Julian is emblematic of the collection’s antiheroic ideal: a person responding to garish contradictions of the modern desert—flashing slots at the Purple Coyote casino and sagebrush sunsets—with quiet nobility. Spare and dry as trail dust, Waters’s prose captures these characters in both the blinding light and the resulting shadow of this “edge of civilized space” and, in doing so, calls into question what makes us civilized. His uncelebrated loners are in constant motion, navigating sun-soft parking lots and empty highways, teetering between redemption and ruin. Geoff, from “Blood Management,” is a limo driver who shuttles prostitutes to the clinic for state-mandated HIV tests. He’s trying to unload a box of stolen phone cards to get family heirlooms out of hock. Cye, of “The Bulls at San Luis,” guides illegals from the Arizona borderland. He gently tends the roadside monument of young lovers he’s never met. The dealer, from “Mr. Epstein and the Dealer,” traffics affordable prescriptions from Mexico to a senior-citizen community in Arizona. He hopes to buy a bitchin’ Jet Ski one day. We feel connected to these people through their ordinary circumstances and desires, but when they’re forced to operate outside the conventions of modern society, they pose the greatest questions about what it means to be civilized. Sometimes, the action with the most humane benefit requires operating on the margins. Often, it requires breaking the law.

For as universally contemporary as these scenarios are, the ageless backdrop endows the clutter—porno tapes, meth-heads, ivory-handled bowie knives—with potency.
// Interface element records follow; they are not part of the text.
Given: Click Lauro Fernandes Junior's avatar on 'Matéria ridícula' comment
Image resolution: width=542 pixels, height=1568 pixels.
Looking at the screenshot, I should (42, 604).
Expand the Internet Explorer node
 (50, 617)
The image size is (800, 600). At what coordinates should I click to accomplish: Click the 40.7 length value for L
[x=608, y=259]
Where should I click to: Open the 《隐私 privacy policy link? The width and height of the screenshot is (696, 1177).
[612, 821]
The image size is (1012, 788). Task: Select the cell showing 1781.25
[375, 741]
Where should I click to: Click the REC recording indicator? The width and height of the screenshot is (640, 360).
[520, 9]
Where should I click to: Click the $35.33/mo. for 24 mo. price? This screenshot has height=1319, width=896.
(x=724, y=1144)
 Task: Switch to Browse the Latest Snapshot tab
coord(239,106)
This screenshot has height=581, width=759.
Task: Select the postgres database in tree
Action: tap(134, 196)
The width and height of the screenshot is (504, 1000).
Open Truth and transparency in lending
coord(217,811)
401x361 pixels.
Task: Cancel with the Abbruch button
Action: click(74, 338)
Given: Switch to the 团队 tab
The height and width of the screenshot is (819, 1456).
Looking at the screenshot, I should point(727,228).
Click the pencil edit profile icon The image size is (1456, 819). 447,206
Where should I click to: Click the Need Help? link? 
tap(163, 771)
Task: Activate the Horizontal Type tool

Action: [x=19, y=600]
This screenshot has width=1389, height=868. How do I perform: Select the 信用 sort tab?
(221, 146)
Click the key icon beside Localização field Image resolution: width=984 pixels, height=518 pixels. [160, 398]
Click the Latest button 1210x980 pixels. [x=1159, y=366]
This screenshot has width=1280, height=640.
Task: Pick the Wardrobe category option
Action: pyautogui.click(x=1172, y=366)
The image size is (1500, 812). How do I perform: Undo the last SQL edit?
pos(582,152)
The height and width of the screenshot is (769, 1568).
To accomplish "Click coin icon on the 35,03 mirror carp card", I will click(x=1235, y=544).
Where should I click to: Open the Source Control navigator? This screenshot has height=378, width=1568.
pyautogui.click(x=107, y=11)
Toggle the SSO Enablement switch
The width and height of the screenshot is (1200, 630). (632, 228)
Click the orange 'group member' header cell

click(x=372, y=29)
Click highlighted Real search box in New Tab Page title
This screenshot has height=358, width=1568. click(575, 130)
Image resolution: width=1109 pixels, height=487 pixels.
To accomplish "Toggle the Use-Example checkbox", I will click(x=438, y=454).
When Eli and Sutton, Latter-day Saints on a turbulent mission in “Mormons in Heat,” find themselves beholden to eulogize a member of the Beaver Rockets (a femme Harley gang whose name demonstrates Waters’s arid sense of humor), they read a tourist brochure to fill the void, comforting the mourners. It’s the collection’s last story, and by then we’re well enough acquainted with this harsh patch of dirt to understand that, against the timeless, desolate scenery along 95, we’re all merely tourists.